[Start of Attachment]

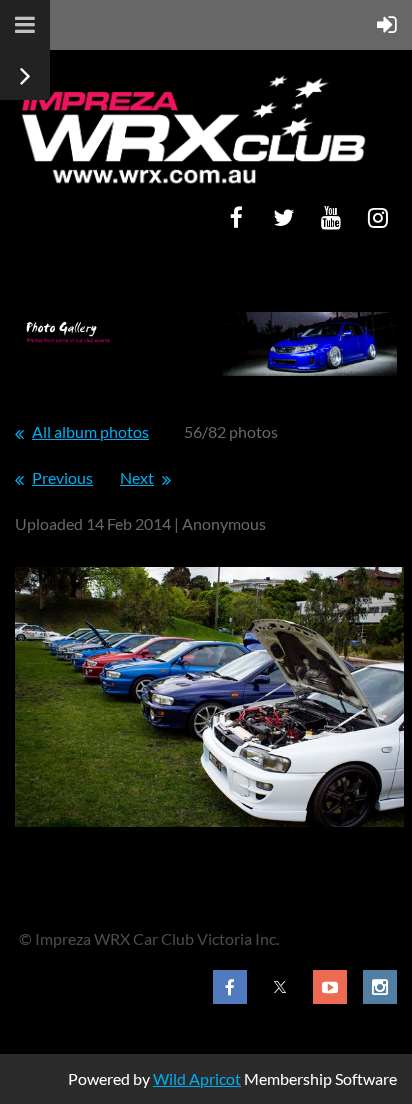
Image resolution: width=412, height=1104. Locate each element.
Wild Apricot (197, 1078)
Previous (62, 477)
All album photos (90, 431)
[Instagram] (377, 217)
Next (137, 477)
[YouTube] (330, 217)
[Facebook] (236, 217)
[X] (283, 217)
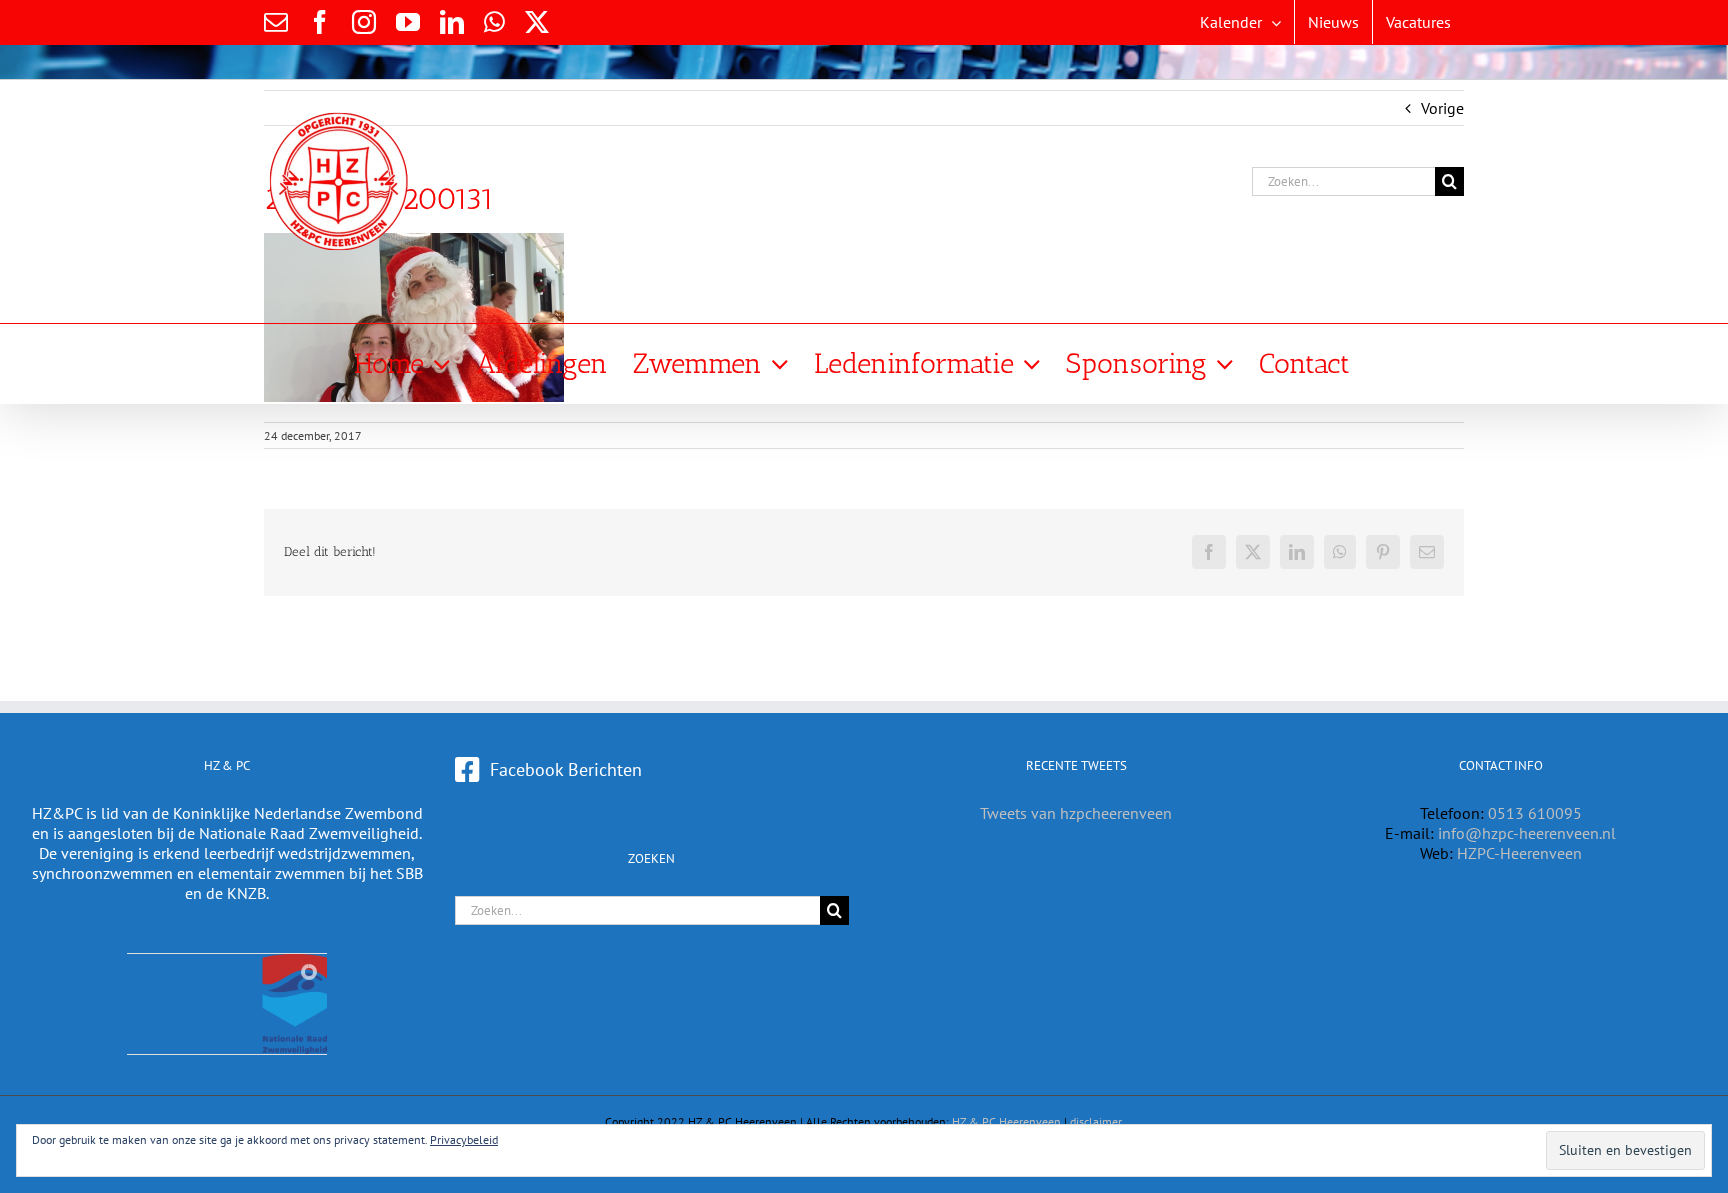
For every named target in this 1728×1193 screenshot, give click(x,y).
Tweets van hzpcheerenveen (1076, 813)
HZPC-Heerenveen (1519, 853)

[End of Attachment]

#### Work instructions
When you copy the listing above, reproduce every line exactly and skip the images.

#### Written answer
Image resolution: width=412, height=1104. Locate each element.
Wild Apricot (197, 1078)
Previous (62, 477)
All album photos (90, 431)
[Instagram] (377, 217)
Next (137, 477)
[YouTube] (330, 217)
[Facebook] (236, 217)
[X] (283, 217)
For every named target in this 1728×1193 screenshot, give click(x,y).
Tweets van hzpcheerenveen (1076, 813)
HZPC-Heerenveen (1519, 853)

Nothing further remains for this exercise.